The American guidelines seem especially relevant to the developing Irish situation, and should be considered carefully by the sisters – and by the Archbishop of Dublin – before the deal is finalised.
Noting that abortion is never permitted in Catholic facilities, the guidelines state that “Every procedure whose sole immediate effect is the termination of pregnancy before viability is an abortion, which, in its moral context, includes the interval between conception and implantation of the embryo.”
They continue: “Catholic health care institutions are not to provide abortion services, even based upon the principle of material cooperation. In this context, Catholic health care institutions need to be concerned about the danger of scandal in any association with abortion providers.”
Material cooperation is at the core of the problem with the National Maternity Hospital, since the planned arrangement, however the details are finally worked out, will in practice be a partnership in which the sisters will facilitate the performing by others of actions contrary to Catholic teaching.
Some may say that this is a problem that religious-run hospitals in Ireland already face, given how 2013’s Protection of Life During Pregnancy Act permits abortions in some circumstances.

#### Source data

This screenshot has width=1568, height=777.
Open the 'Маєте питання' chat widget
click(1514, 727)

---

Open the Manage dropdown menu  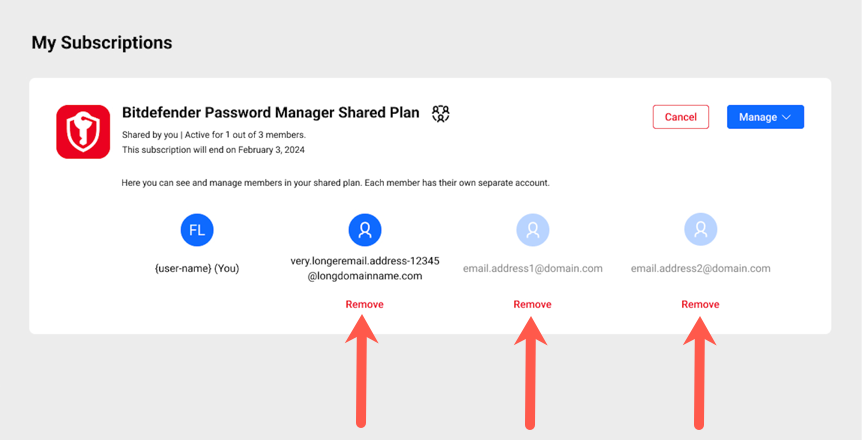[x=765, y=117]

#### Instructions
#1 Transcribe the passage on Catholic hospital guidelines word for word, starting with "The American guidelines" and going on through "deal is finalised.".
#2 List each proper name of a place, institution, or law that appears in the passage on Catholic hospital guidelines.
#3 Resume the passage on Catholic hospital guidelines from the point where it stops.
The items above have no role in this exercise.

#### Expected responses
#1
The American guidelines seem especially relevant to the developing Irish situation, and should be considered carefully by the sisters – and by the Archbishop of Dublin – before the deal is finalised.

#2
Dublin
National Maternity Hospital
Ireland
Protection of Life During Pregnancy Act

#3
Against this, however, the act, in line with the Constitution, allows for abortions only when there is no other way of saving a mother’s life, and as pro-life doctors and psychiatrists have repeatedly pointed out, there are no circumstances in which abortion is the only way of saving a mother’s life. It should be possible, therefore, for a hospital to act in full accordance with the law without ever performing abortions.
The proposals of the so-called ‘Citizens’ Assembly’ look set to change this, however, and it would be a brave person who would bet against a widening of Ireland’s abortion laws over the coming years.
This is a problem our American cousins have been grappling with for some time, with the bishops observing that “new partnerships can pose serious challenges to the viability of the identity of Catholic health care institutions and services, and their ability to implement these directives in a consistent way, especially when partnerships are formed with those who do not share Catholic moral principles”, adding that “the risk of scandal cannot be underestimated when partnerships are not built upon common values and moral principles.”
While not rejecting partnerships out of hand, the US bishops insist that systematic and objective moral analysis should be undergone when considering whether Catholic healthcare institutions should enter into them.
Advising that “as a rule, Catholic partners should avoid entering into partnerships that would involve them in cooperation with the wrongdoing of other providers”, the bishops warn that decisions that “may lead to serious consequences for the identity or reputation of Catholic healthcare services, or entail the high risk of scandal, should be made in consultation with the diocesan bishop”.
The diocesan bishop, the guidelines note, “has final responsibility for assessing and addressing issues of scandal, considering not only the circumstances in his local diocese but also the regional and national implications of his decision”.
Ultimately, it may be Dublin’s Archbishop Martin, still in law – however reluctantly – the chair of the National Maternity Hospital’s Board of Governors, who must decide what the sisters can do.